As regular CFZ-watchers will know, for some time Corinna has been doing a column for Animals & Men and a regular segment on On The Track... particularly about out-of-place birds and rare vagrants. There seem to be more and more bird stories from all over the world hitting the news these days so, to make room for them all - and to give them all equal and worthy coverage - she has set up this new blog to cover all things feathery and Fortean.

Friday 10 June 2016

'Backpack birds' return with data to solve mystery of purple martin population decline


Nature Canada's Purple Martin Project is part of an international effort to restore declining population

By Chloé Fedio with files from All In A Day, CBC News Posted: Jun 04, 2016 6:00 AM ET Last Updated: Jun 04, 2016 10:07 AM ET

Purple martins equipped with tiny GPS backpacks have returned to Ottawa from as far as Brazil with data Nature Canada researchers hope will help solve the mystery of the bird's declining population.

Nature Canada conservation manager Ted Chesky was part of a team that extracted the backpacks from the migrational birds at the Nepean Sailing Club in May where the birds live in individual apartment-like man-made roosts. 

"We put specialized traps just on the holes where we were pretty sure we had backpack birds," Chesky told Alan Neal on CBC Radio's All In A Day on Monday.

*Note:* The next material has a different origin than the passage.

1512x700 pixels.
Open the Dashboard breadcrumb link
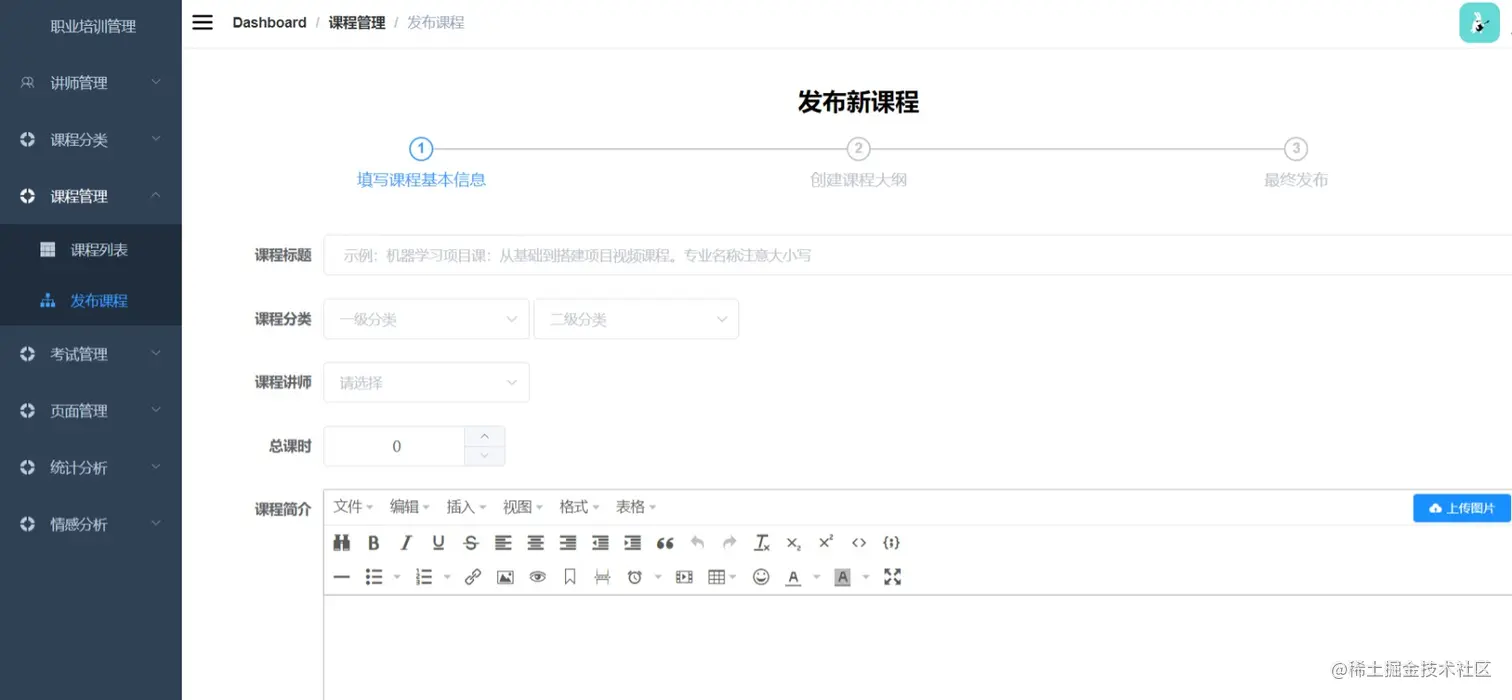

After the birds are trapped, their itty-bitty tracking devices, no bigger than a thumbnail, are removed, he said.

"Basically, there's a little harness, a little tether that goes around their body and we just clip it off with scissors. It comes off and we measure the bird and a few things like that then let them go," Chesky said.

Nature Canada's Purple Martin Project is part of an international effort by researchers and naturalists to restore the declining population. A thread-like antenna on the so-called backpack tracks the migration of a bird.

"With the geo-locators, we learn how fast they can do it and how much time they take at different points along the way, which is very interesting," he said, explaining the journey south is slow but the return north is quick in the spring.